I am wondering if this can be applied to modern cameras, which seem to have problems with image noise. Instead of employing small sensor movements to reduce camera shake, perhaps they could be used to move the sensor in a predetermined path, one in which the final image could be calculated from. It would seem that if such a calculation of the resultant image could be done, then a much better image could be the result.
That' anomaly of vision is exploited in the above painting.
Without looking at the paper in detail (things to do today, I'm afraid) I'd have to agree that this doesn't sound like anything new. I worked in video compression about, oh, ten years ago, and I remember it being explained to me as already fairly well established that:
1. The eye makes tiny, constant movements referred to as "tremor".
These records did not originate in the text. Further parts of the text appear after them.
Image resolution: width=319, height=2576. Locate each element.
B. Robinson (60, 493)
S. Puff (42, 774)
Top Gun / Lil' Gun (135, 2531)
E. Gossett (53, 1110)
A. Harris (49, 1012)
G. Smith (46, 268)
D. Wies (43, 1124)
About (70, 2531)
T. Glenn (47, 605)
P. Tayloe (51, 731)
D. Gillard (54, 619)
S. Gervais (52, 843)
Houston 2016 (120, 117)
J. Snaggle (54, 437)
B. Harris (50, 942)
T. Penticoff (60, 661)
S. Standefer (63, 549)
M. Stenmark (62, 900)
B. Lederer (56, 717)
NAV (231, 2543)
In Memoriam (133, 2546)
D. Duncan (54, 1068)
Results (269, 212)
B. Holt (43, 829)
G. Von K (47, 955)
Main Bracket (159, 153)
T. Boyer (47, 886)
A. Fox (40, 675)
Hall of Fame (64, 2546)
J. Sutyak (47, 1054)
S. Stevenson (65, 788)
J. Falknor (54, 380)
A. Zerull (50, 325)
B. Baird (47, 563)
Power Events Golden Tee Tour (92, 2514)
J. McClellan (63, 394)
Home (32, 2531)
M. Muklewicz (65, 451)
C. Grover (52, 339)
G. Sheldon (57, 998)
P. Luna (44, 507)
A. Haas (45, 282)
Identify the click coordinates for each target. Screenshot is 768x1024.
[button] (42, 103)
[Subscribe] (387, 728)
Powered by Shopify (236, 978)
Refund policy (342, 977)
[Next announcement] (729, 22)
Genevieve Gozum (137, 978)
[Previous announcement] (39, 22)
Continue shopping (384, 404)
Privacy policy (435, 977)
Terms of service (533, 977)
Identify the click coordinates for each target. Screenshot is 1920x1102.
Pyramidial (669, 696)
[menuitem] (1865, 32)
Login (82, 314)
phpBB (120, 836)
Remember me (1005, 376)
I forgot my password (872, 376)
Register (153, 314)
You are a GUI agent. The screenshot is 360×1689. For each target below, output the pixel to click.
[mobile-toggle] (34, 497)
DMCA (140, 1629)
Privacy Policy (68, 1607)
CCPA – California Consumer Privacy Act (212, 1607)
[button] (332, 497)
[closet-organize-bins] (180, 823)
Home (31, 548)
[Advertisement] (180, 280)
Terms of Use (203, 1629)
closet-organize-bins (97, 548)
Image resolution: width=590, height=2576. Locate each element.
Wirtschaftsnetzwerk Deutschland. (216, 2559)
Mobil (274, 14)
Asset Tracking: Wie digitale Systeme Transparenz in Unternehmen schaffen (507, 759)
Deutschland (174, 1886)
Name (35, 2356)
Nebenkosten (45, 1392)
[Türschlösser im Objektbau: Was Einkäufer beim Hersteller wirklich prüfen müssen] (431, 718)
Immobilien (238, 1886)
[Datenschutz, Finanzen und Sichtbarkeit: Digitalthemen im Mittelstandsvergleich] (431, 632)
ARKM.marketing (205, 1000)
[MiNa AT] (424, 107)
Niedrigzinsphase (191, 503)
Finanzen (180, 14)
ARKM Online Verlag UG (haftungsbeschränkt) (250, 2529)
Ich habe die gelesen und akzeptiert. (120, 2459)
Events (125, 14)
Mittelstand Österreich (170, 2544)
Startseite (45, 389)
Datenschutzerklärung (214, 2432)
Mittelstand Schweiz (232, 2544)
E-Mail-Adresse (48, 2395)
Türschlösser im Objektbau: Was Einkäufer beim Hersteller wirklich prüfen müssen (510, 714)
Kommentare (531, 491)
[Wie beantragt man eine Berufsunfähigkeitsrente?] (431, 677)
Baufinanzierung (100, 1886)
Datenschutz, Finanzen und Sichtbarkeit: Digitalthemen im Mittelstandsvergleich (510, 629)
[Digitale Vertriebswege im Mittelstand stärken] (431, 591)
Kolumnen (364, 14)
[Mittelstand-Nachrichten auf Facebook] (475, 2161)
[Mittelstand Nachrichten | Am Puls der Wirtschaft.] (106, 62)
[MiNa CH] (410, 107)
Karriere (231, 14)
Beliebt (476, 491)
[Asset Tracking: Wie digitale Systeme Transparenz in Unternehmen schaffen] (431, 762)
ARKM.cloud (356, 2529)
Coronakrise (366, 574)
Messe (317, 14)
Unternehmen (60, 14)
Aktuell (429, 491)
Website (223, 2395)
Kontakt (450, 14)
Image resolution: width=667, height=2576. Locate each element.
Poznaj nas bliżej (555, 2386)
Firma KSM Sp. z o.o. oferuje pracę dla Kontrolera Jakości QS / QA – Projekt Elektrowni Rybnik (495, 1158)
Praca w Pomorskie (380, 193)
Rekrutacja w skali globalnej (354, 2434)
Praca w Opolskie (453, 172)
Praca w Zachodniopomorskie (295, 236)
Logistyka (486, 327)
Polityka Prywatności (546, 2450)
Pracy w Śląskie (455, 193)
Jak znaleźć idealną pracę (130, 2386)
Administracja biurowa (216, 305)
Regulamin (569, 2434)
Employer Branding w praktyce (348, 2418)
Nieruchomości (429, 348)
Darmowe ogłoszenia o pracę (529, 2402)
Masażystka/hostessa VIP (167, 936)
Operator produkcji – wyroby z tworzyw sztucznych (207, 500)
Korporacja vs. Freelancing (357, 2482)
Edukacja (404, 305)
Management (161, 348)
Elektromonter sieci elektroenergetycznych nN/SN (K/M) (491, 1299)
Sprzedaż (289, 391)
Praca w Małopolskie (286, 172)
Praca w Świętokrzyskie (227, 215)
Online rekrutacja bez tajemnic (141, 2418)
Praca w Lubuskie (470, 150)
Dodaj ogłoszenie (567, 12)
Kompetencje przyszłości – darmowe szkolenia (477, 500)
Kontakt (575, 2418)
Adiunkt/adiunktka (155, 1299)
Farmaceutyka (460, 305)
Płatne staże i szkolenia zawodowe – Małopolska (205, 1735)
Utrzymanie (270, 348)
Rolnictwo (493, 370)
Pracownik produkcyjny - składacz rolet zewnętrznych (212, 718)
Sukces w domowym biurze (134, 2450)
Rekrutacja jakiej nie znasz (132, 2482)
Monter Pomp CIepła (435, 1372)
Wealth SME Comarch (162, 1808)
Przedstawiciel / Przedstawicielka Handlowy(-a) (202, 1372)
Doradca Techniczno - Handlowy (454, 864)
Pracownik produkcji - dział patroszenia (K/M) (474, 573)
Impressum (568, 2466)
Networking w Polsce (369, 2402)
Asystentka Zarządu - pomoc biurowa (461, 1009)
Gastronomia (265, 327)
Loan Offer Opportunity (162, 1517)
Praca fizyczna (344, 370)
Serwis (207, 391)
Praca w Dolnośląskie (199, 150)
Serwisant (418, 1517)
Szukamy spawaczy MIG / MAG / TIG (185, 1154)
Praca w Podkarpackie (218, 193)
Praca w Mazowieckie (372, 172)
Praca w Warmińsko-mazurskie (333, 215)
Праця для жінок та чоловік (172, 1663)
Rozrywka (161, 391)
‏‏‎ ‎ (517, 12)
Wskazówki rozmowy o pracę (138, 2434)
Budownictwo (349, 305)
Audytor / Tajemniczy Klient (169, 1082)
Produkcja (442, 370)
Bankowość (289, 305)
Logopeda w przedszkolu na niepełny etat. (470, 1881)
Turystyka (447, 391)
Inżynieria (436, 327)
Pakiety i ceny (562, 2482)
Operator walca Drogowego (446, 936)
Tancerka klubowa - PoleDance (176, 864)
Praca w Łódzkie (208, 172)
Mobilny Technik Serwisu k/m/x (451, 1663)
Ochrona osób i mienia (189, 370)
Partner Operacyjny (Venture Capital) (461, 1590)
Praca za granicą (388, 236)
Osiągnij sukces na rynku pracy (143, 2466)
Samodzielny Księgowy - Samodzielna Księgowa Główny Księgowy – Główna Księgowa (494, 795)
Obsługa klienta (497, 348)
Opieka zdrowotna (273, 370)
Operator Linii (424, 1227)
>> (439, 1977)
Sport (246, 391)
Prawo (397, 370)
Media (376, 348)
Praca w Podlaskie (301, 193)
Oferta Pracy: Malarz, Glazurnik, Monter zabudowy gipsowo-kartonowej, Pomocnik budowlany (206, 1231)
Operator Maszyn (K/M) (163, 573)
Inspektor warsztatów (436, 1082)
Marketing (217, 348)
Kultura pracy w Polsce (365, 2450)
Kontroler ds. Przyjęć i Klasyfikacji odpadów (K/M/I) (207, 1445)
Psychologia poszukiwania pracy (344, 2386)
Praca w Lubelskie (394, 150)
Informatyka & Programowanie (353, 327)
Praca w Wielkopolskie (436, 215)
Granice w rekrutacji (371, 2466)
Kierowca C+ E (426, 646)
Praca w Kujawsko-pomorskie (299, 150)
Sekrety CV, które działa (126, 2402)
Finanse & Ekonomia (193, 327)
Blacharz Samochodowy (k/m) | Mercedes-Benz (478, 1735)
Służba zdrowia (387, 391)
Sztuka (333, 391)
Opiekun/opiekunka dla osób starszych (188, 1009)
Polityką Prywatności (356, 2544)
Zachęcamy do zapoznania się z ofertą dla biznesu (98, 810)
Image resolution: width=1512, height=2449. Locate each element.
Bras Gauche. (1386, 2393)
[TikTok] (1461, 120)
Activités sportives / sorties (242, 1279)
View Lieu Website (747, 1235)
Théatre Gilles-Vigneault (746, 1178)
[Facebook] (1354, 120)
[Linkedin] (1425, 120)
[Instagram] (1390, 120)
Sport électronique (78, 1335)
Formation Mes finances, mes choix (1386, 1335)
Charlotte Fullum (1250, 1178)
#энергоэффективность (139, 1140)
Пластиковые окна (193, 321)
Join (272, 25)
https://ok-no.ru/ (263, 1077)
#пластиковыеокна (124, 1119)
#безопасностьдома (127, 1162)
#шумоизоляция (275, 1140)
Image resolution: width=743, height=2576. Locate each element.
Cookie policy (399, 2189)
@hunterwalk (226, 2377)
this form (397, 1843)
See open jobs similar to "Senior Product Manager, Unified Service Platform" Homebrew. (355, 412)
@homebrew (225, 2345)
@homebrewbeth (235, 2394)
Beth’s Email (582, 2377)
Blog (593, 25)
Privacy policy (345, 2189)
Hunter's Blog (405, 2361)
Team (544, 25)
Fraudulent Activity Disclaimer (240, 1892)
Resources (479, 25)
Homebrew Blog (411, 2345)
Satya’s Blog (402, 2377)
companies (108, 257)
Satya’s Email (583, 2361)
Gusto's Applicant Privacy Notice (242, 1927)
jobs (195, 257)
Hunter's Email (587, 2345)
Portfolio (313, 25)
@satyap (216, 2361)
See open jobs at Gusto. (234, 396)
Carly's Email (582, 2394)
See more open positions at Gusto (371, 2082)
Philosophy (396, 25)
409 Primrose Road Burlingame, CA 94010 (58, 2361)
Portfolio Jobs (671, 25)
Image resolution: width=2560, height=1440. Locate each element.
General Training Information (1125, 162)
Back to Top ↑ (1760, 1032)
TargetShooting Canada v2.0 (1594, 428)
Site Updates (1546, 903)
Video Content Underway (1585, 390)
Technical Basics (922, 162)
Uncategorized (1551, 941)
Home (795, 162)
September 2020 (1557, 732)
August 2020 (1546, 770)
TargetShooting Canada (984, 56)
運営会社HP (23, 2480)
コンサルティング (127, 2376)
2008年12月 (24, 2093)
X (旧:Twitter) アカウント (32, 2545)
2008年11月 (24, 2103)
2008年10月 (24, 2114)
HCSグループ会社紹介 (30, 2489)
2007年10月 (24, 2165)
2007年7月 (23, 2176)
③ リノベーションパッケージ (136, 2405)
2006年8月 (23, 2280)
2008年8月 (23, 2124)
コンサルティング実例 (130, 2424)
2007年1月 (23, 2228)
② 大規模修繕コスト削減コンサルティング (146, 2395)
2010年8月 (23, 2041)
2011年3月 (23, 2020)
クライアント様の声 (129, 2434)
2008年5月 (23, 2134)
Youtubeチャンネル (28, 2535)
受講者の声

2. While the iris reacts to total constant light levels over time, the rods, cones, and optic nerve work to transfer transition data, primarily, to the visual cortex-- like other nerve activity, steady-state levels are of lesser importance than transitions, and seem to be processed slower.
3. If a sharp edge or feature is focused on the retina, tremor will cause rods and cones to move onto and off of that edge or feature, causing a sort of pulse train for the optic nerve and visual cortex.
4. This seems to account for things like conflicting results when early graphics researchers were trying to figure out the minimum acceptable frame rate for a flight simulator: We detect motion of edges and large objects at extremely high rates (I have heard 120-160 frames/sec equivalents), color (at all) at lower rates, texture features at even lower rates, and so on. This is why 24 frames per second can be either adequate or jarring, depending on what's in the scene and how things are moving.
One thing to share for sure, though: the physiology and related science of visual perception is absolutely, positively fascinating. Utterly rewarding stuff to read about-- you'll see it everywhere, once you learn some. Anybody the least bit interested in optics or graphics-- programmers, photographers, and videographers, sure, but even gamers-- should get a kick out of studying perception.